Тулуз показывает на картину.
— Посмотрите на их внешний вид. Одеты они скромно и просто. Про их одежду не скажешь, что она недорогая или немодная скорее это форменная одежда, возможно, даже более простая, как у преподавателей колледжа или правительственных чиновников среднего ранга. Они не богема, не люди от искусства или литературы, уж точно не анархисты, и совсем не похожи на него. Они пришли пропустить стаканчик после работы и уйдут домой к семьям. А он просиживает в подпольных кафе до поздней ночи и обсуждает с приятелями, уйдет ли в отставку французское правительство, если убьют президента.
Я потрясена.
— Тулуз, вам надо работать в полиции. А эта сцена — она написана здесь, в «Мирлитоне»?
— Нет, в кабаре «Ша нуар». Спросите у его хозяина Сали об этом человеке. Может быть, он завсегдатай.
— Могу я на время взять картину?
— Я бы предпочел, чтобы вы купили ее, но, видимо, такова моя участь: писать то, от чего люди шарахаются, как от сифилиса.
Когда Жюль и я собираемся уходить, я замечаю букет цветов в вазе на соседнем столике. Я беру вазу и ставлю перед Тулузом.
— Пишите цветы вместо танцовщиц, — советую я ему, — и весь мир будет стучаться в вашу дверь.

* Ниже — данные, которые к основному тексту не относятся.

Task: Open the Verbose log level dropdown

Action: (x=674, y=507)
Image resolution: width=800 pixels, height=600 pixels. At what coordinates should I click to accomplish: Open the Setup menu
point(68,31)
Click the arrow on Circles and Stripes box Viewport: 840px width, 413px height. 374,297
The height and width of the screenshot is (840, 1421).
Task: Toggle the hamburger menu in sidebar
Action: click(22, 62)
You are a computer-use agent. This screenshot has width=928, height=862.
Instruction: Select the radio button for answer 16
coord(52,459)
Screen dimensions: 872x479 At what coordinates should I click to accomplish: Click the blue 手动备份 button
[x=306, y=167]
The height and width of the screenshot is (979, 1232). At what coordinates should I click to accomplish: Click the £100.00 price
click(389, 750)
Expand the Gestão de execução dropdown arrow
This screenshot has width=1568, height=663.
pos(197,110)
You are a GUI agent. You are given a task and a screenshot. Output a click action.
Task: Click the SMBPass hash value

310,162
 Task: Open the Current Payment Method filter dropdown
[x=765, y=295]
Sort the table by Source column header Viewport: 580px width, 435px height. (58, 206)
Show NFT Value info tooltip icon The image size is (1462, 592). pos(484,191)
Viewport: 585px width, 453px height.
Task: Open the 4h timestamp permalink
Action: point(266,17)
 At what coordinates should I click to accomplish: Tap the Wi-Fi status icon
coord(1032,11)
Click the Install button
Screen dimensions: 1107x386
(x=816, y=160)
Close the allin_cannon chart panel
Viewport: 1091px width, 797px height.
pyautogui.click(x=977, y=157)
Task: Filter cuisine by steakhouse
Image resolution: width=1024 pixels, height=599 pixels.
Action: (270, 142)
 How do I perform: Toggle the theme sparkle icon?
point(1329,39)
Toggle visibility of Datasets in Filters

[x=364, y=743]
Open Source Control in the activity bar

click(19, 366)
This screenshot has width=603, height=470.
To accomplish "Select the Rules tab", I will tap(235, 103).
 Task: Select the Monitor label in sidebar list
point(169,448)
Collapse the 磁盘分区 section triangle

Я спешу догнать Жюля, оставив Тулуза в задумчивости смотрящим на вазу с цветами.
Я не щедра на советы, считая, что предпосылки для самосовершенствования индивида заложены в нем самом, но очень благодарна странному маленькому человеку за то, что он запечатлел на полотне убийцу, и чувствую, что должна поделиться с новым знакомым своими представлениями о прекрасном. По крайней мере это я могу сделать.
Дорогой Оскар чересчур увлечен ролью социально значимой бабочки, чтобы заметить наш уход, а Аристид Брюан стоит на столе и задает вопрос своему официантскому корпусу:
— Что мы думаем о посетителях?
— Посетители — свиньи, — дружно хором отвечают официанты.